Essa é uma das conclusões que podem ser
tiradas do primeiro relatório de avaliação nacional que o Painel Brasileiro de
Mudanças Climáticas (PBMC) divulga hoje em São Paulo. O trabalho é resultado do
esforço de 345 pesquisadores, das mais diferentes áreas, que avaliaram estudos
feitos desde 2007 sobre os impactos do aquecimento global no Brasil.
A
reportagem é de Giovana Girardi e publicada pelo jornal O Estado de S. Paulo,
09-09-2013.
"Oscilações de extremos são coincidentes
com as mudanças climáticas. Com o aquecimento da atmosfera, ela fica mais
instável, o que cria uma variabilidade de extremos. Do muito quente para o
muito frio. Do muito úmido para o muito seco", explica o meteorologista
Tercio Ambrizzi, da USP, coordenador do grupo de trabalho 1 do painel.
Ao analisar o histórico de ocorrência desses
eventos, os pesquisadores observaram que, nos últimos 30 anos tem aumentando a frequência de chuvas fortes
(com mais de 60 milímetros de água) no inverno do Sul e do Sudeste, onde a
estação é seca. "Isso não ocorria antes dos anos 70, por exemplo. Se fosse
uma ou outra chuva só, poderia ser uma simples variação, mas o aumento desses
eventos nos diz que algo está diferente. É uma resposta local às mudanças
globais", afirma.
O
mesmo vale, diz ele, para as duas secas históricas experimentadas pela Amazônia
em 2005 e 2010.
Esse olhar sobre o passado, somado aos
trabalhos com modelagens climáticas, ajuda a entender o que as projeções têm
indicado para as próximas décadas. O relatório mostra uma elevação de temperatura
de 2,5°C a 5°C nos meses de verão, e de 3°C a 6°C no inverno, até o final do
século. A variação depende do bioma analisado.
Em relação às chuvas, há uma previsão de
diminuição de até 50% no inverno no Nordeste e aumento de até 35% no Rio Grande
do Sul. "O que as projeções mostram coincide com o que já estamos
sentindo", comenta Ambrizzi. Em geral, o relatório aponta para o aumento
de períodos de seca prolongada e de chuva forte, assim como a ocorrência de
fenômenos naturais com forte poder de destruição.
Consequências
Além da base científica das mudanças
climáticas, o trabalho analisa também os impactos que elas terão nos diversos
setores da economia, as principais vulnerabilidades do País e também sobre como
ele está se adaptando ao que está por vir. Esses são os temas do grupo de
trabalho 2. Há ainda um terceiro, que aborda como o Brasil está mitigando suas
emissões de gases de efeito estufa.
De acordo com o engenheiro agrícola Eduardo
Assad, da Embrapa, os estudos mostram uma tendência de que a mudança do clima
afete a oferta hídrica. Rios do leste do Amazonas e do Nordeste do Brasil podem
sofrer uma redução de vazão de 20%. Os da bacia do Tocantins, de até 30%. Já os
da bacia do Prata, na região Sul, poderão ter aumento de 10% a 40%.

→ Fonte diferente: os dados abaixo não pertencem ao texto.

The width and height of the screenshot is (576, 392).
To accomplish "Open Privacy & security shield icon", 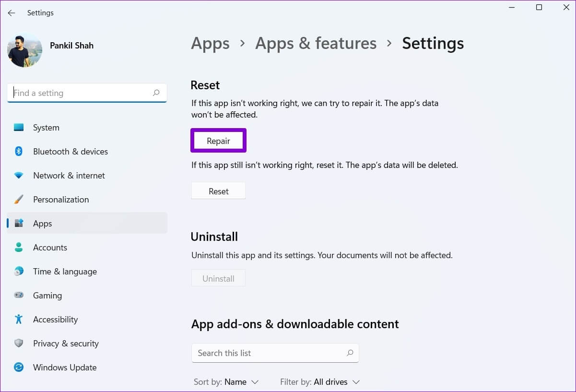I will (19, 344).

"Isso pode trazer problemas para a
oferta energética na Amazônia, justamente onde estão concentrados os esforços
do governo para a construção de hidrelétricas", diz Assad.
Outro impacto poderá ser observado sobre os
ecossistemas oceânicos. Segundo Assad, nos próximos 40 anos eles poderão sofrer
uma redução de 6% do potencial máximo de pesca. "O que percebemos nesse
levantamento, porém, é que há várias lacunas científicas. E uma delas é
justamente sobre essa região, onde vive a maior parte da população do Brasil e
muitas pessoas dependem desses recursos."